Bosverzorging ongeschikt voor toenemende vraag naar kwaliteitshout
Kwaliteitshout ontstaat in bossen met voldoende bomen per hectare, die gezond oud kunnen worden met aantrekkelijke groei. Dat gaat samen met optimale koolstofvastlegging (klimaat) en biodiversiteit. Dergelijke bossen worden steeds zeldzamer.
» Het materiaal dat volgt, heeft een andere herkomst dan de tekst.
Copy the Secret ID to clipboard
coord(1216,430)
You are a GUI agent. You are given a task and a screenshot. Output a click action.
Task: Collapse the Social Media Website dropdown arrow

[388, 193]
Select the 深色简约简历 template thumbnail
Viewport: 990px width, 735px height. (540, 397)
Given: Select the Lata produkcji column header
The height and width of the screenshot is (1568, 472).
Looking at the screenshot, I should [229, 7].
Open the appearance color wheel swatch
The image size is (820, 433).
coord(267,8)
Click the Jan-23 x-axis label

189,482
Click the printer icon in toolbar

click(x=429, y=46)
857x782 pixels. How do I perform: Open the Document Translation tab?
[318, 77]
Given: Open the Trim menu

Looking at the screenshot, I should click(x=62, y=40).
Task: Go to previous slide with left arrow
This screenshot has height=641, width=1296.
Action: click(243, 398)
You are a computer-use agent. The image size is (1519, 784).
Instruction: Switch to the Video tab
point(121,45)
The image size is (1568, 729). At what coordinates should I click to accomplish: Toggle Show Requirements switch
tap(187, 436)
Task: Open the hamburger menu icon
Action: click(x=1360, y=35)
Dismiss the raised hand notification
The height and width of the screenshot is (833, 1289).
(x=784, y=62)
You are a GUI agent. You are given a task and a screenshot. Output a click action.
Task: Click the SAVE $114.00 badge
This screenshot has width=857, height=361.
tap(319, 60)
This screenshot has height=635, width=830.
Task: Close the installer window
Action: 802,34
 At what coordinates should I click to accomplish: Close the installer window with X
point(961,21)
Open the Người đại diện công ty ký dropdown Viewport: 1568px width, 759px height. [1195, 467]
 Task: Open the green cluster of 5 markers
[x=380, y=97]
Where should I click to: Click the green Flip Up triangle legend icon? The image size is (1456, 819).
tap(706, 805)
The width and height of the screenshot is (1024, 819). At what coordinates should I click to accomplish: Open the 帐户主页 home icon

Eind negentiende eeuw was het meeste bos verdwenen. Vervolgens werden woeste gronden beplant. De oppervlakte bos nam toe en werd verbeterd door menging en gebruik van geselecteerde herkomsten. Veel stormvlakten van de jaren tachtig werden daarmee nog beplant. Daarna werden bossen meer beschouwd als entourage – landschap, recreatie – en zelfs weer omgevormd tot woeste gronden.
Omvorming en verzorging
Met de habitatrichtlijnen van Natura 2000 kwam deze omvorming in een versnelling. De oogst van biomassa versterkte dit, evenals de certificering van bossen. De bijbehorende subsidieregelingen blijken gunstiger voor het opruimen van bos, lanen en singels dan de instandhouding ervan. Begrazing van terreinen en opruiming van exoten en populieren verergeren de toestand. Er ontstaat een overmaat aan kreupelhout. De zesde Nederlandse bosinventarisatie in 2013 gaf de achteruitgang al aan, de zevende (2023) zal dat beeld versterken. Er zijn voorbeelden van goed bosbeheer, dus verzorging gericht op duurzame houtaanwas en biodiversiteit, maar dat betreft te weinig onderdelen van het totale bosareaal.
Weinig realistisch
Deze tendens zien we ook in het buitenland. Extra bos aanleggen is een goed streven, maar de insteek is weinig realistisch. Er is onvoldoende grond beschikbaar, hoogwaardige plantsoenvoorziening is niet gegarandeerd en er verdwijnt meer bos dan erbij komt. Zonder drastische verbetering van de bossenstrategie in Nederland en de Eu, en zonder een strenge wereldwijde boswet is de voorziening met kwaliteitshout op den duur niet gegarandeerd. Evenmin de vastlegging van overtollig CO2 in hout en houtproducten en het behoud van natuurlijke biodiversiteit.